I'm not joking!
I now tried it on 5 different machines with different Perl versions.
1 PowerPC (PowerBook G4, running Gentoo Linux) Perl 5, version 12, subversion 2 (v5.12.2)
1 PowerPC (PowerMac G4, running Gentoo Linux) Perl v5.8.8 built for powerpc-linux
1 PowerPC G5 (PowerMac G5, running OS X 10.5) Perl v5.8.9 built for darwin-2level
1 Dual Xeon (MacPro running OS X 10.6) Perl v5.8.9 built for darwin-2level
1 Dual Xeon (Dell hardware Fedora Core 7) Perl v5.8.8 built for i386-linux-thread-multi
And on all the PowerPCs I get as return: "3059448640"
And on all the Intels I get as return: "1081826230"

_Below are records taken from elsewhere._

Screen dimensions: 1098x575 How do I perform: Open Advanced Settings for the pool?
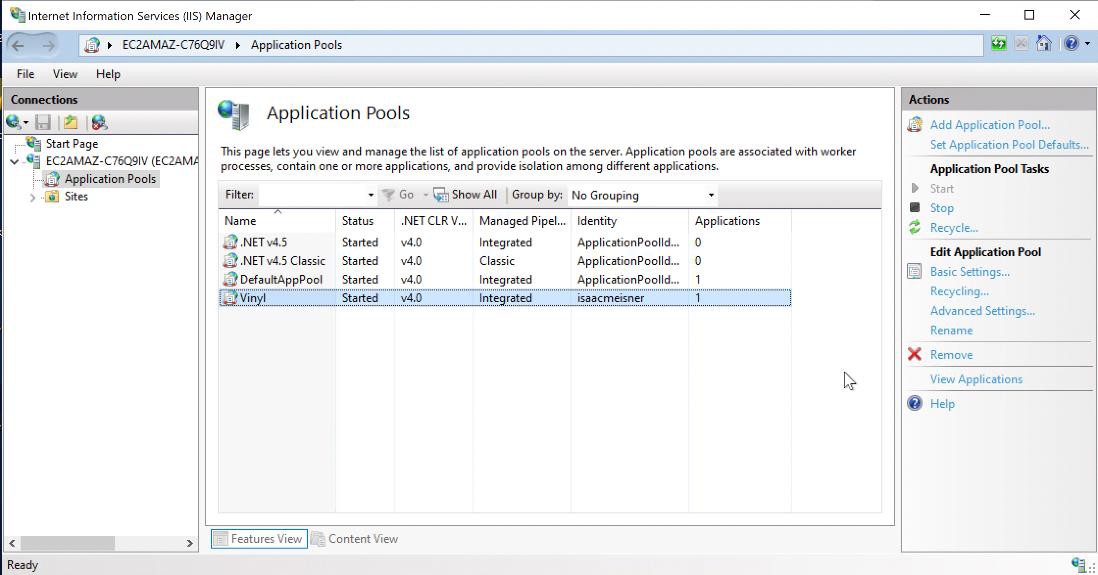(x=981, y=311)
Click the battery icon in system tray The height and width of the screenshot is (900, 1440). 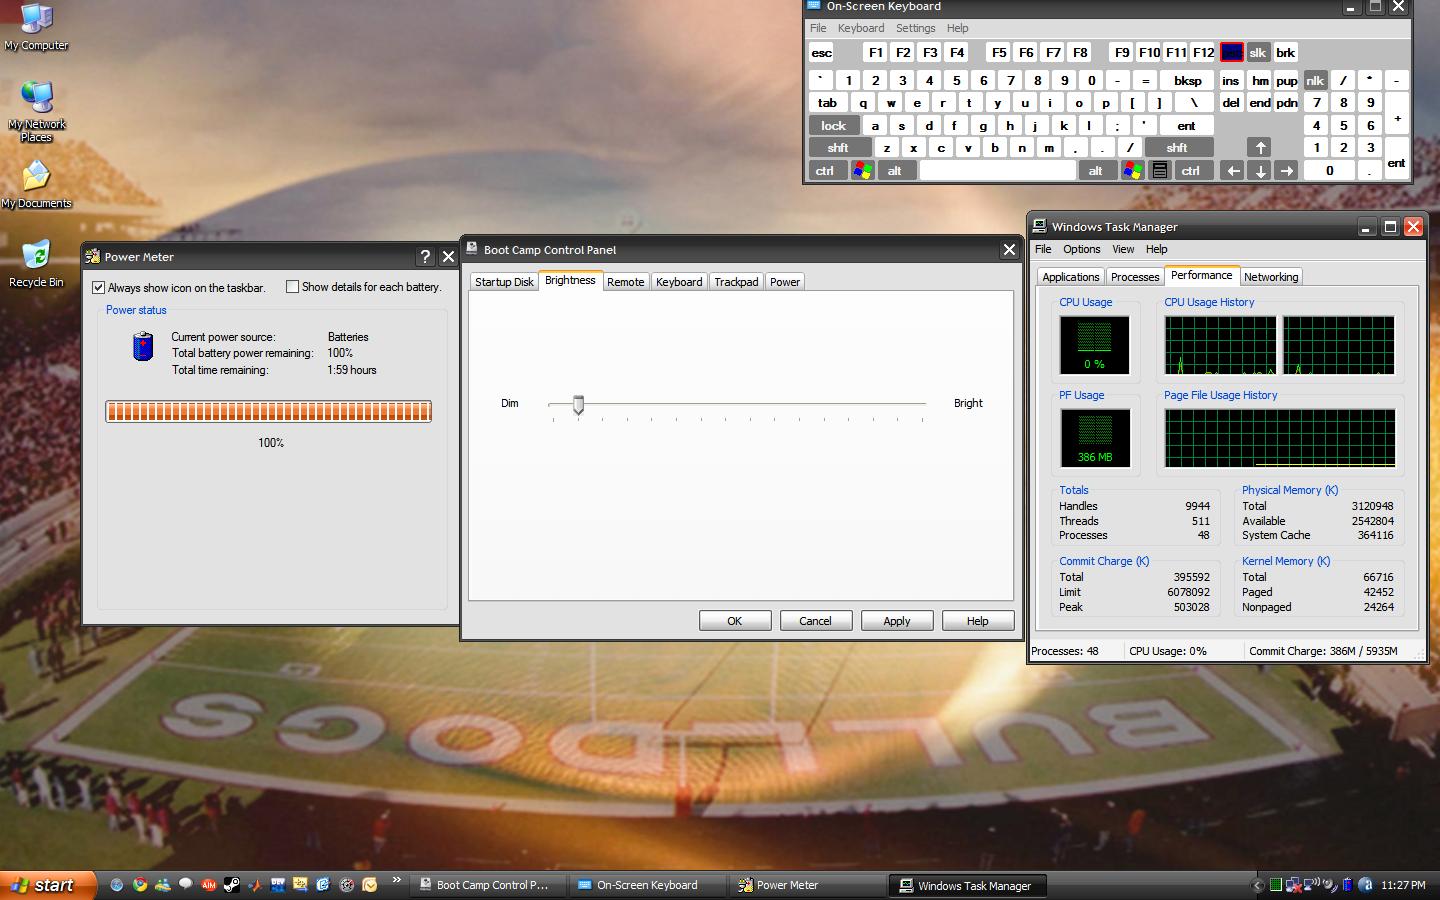click(1347, 885)

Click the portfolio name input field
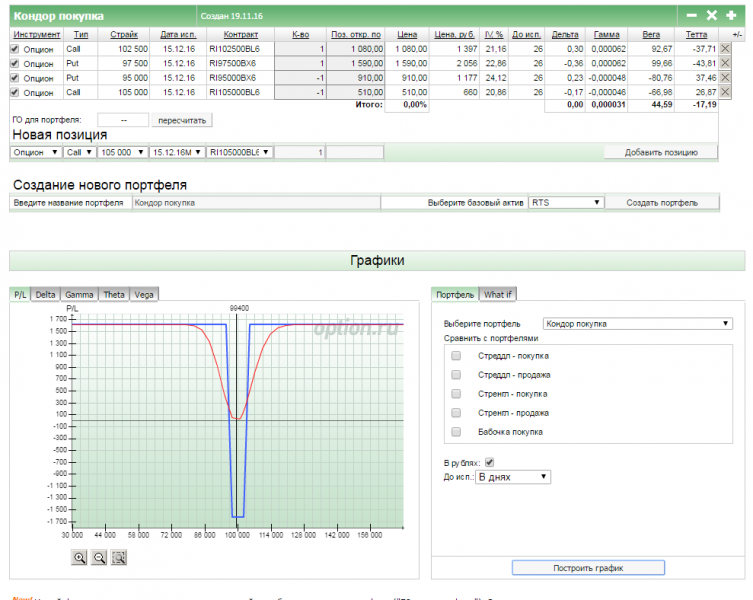(255, 202)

(Just to be clear: I tried running the code from the same share. And I typed it in all over.)
#!/usr/bin/perl -w
print unpack "L", pack "H*", "B65B7B4000";
The great mistake is to anticipate the outcome of the engagement; Let nature take it's course, and your tools will strike at the right moment.
| [reply] [d/l] |
Where has the < sign hidden?
| [reply] |
That's not the code I provided.
| [reply] |
I think I'm getting retarded. :S
You are right. That was not the code.
I now tried it with this:
#!/usr/bin/perl -w
$le_ts = "B65B7B4000";
print unpack "L<", pack "H*", $le_ts;
It now runs on all architectures.
The great mistake is to anticipate the outcome of the engagement; Let nature take it's course, and your tools will strike at the right moment.